ASUSはROG Strix RTX 30シリーズカードに、電源ユニットが負荷に対応できない状態を検知する機能を組み込みました。電力低下が発生するとLEDライトが点滅します。
これは、RTX 30シリーズの電力需要の増加が原因かもしれません。ASUSはROG Strix RTX 3080の発表会でまさにそのことを言っていました。ROG Strix RTX 3080には、3つの8ピン電源コネクタにセンサーが搭載されており、必要な電力が供給されているかどうかを確認できます。私たちの記事から:
同社によると、最新のGPUは、消費電力がほぼゼロの状態から突然数百ワットにまで急上昇することがある。これは、ぎりぎりの電源ユニットや、過酷な条件で使用されてきた電源ユニットでは対応できない可能性があるとASUSは述べている。「たとえ高出力の電源ユニットを使用していたとしても、何年も過酷な条件で使用されていた場合、電圧調整機能が急激な負荷変動に対応できなくなる可能性があります」と同社は付け加えている。

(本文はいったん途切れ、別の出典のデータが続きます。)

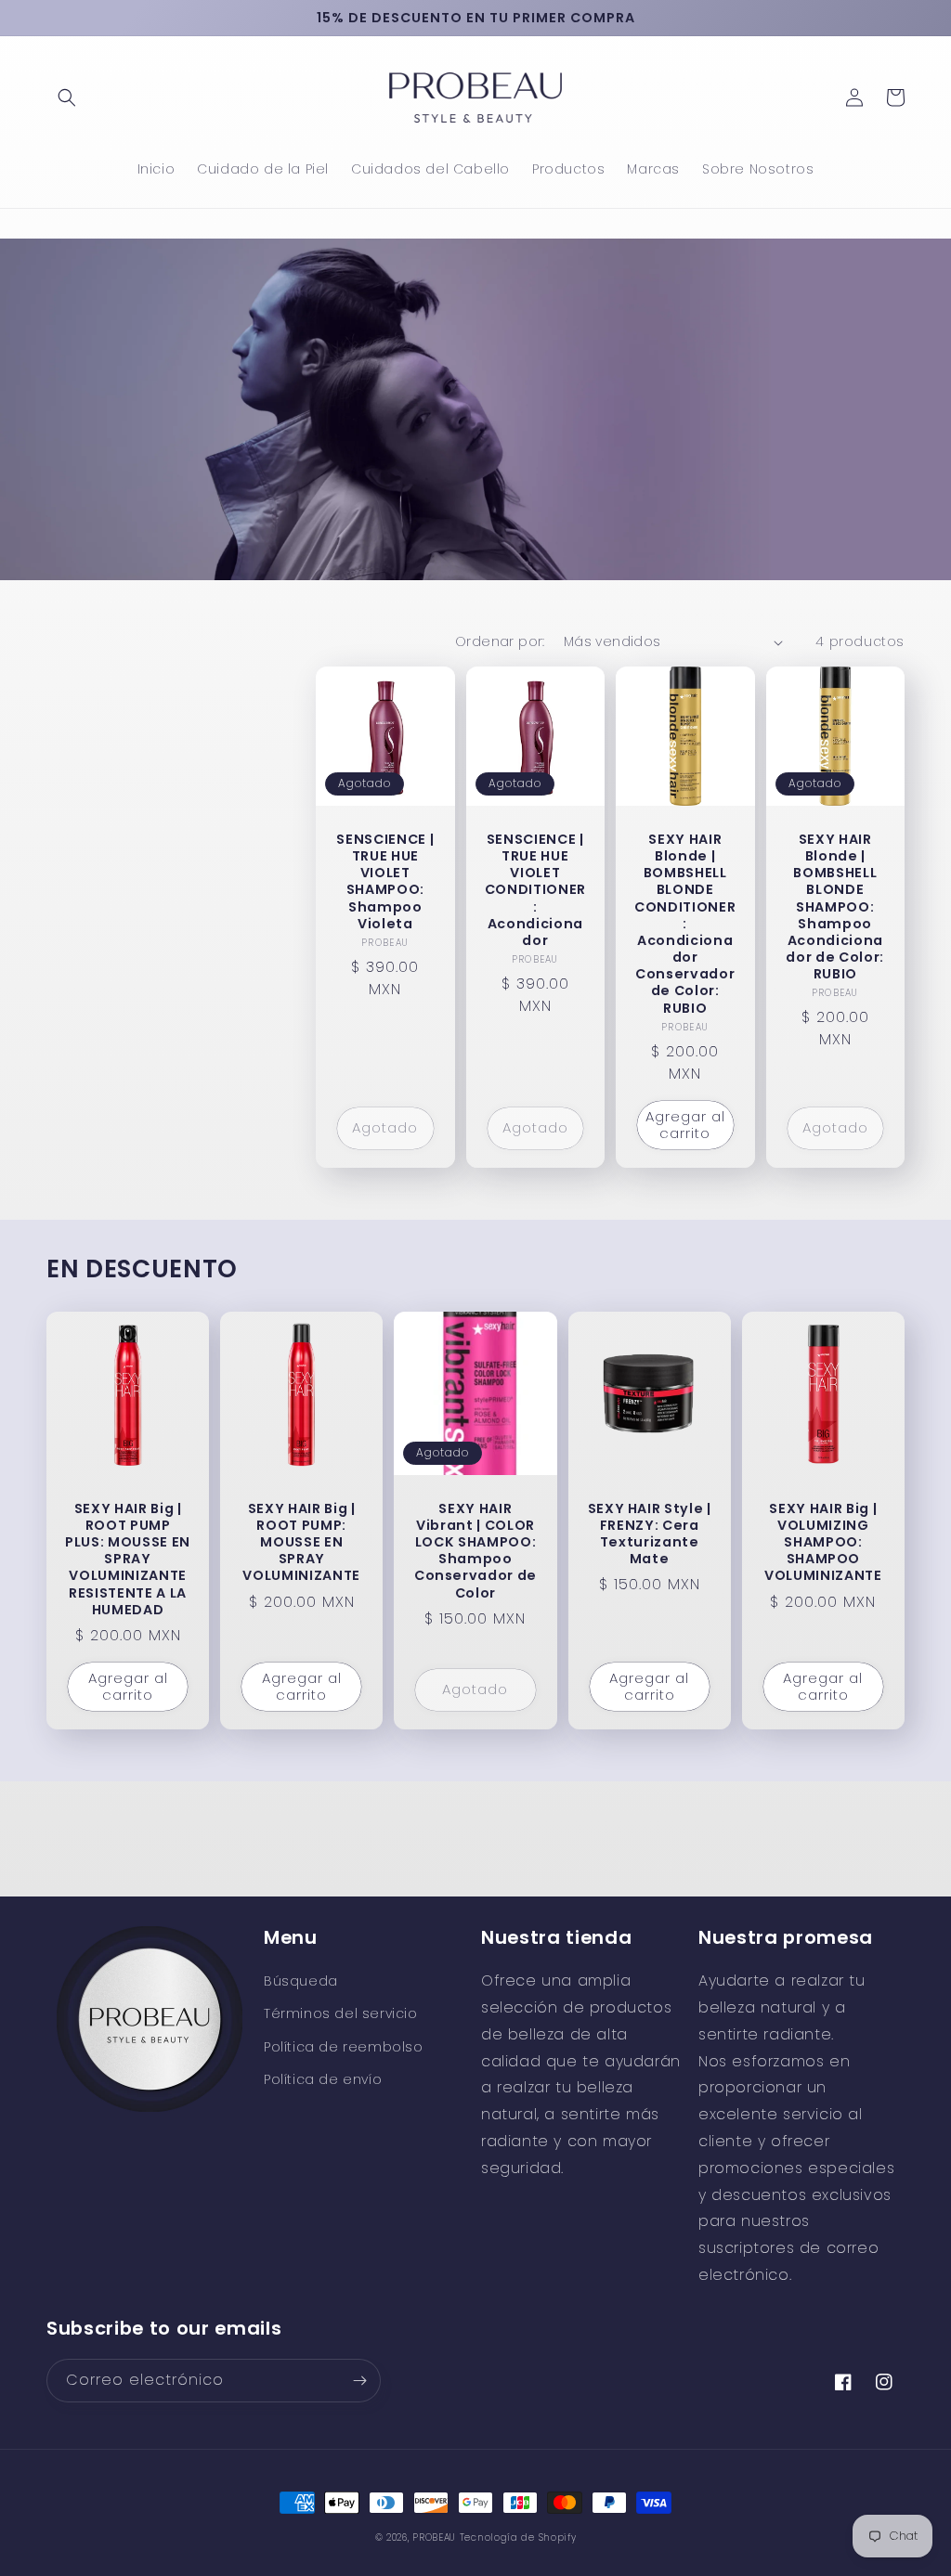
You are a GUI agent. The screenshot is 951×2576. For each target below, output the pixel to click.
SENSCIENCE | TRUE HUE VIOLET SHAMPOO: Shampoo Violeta (385, 881)
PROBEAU (436, 2537)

NvidiaのFounders Editionのように、8ピン電源コネクタが2つしかないGeForce RTX 3080を購入する場合、電源だけが懸念事項ではありません。RTX 3080のボード総電力定格は320Wです。各8ピン電源コネクタは150Wの電力を供給でき、残りの電力はマザーボードのPCIeスロットから供給されます。現在、PCIeスロットの電力定格は75Wですが、ASUSは、それほど複雑ではないマザーボードでは75Wの電力供給が難しい可能性があると警告しています。
「このアプローチは仕様に完全に適合していますが、一部のマザーボードでは想定されていない電力供給と熱負荷が発生する可能性があります」と同社は述べています。特にグラフィックカードをオーバークロックする場合に顕著です。ASUSをはじめとする多くのサードパーティ製グラフィックカードサプライヤーは、ハイエンドのRTX 3080製品に3つの8ピン電源コネクタを搭載することで、この潜在的な問題を軽減しています。

話を元に戻すと、かなり長くなってしまいましたね。RTX 3080にはもっと大きな電源ユニットが必要ですか?もちろん、必要かもしれません。特に、ここ数年酷使されてきた低価格パーツや主流のパーツを多数搭載したシステムの場合は、Nvidiaが推奨する750W以上の電源ユニットの使用を強くお勧めします。
最後にちょっとしたエピソードを一つ。私のシステムは、80 Plus Platinum認定の650W EVGA Supernova P2電源と、ハイエンドのGigabyte Aorus X370マザーボードを搭載しています。GeForce RTX 3080 FEを載せて動作を確認してみましたが、主要な解像度で一晩ゲームをしても全く問題なく動作しました。しかし、長期的に使うことを考えるなら、Nvidiaが推奨するような750Wユニットにアップグレードした方がずっと安心できると思います。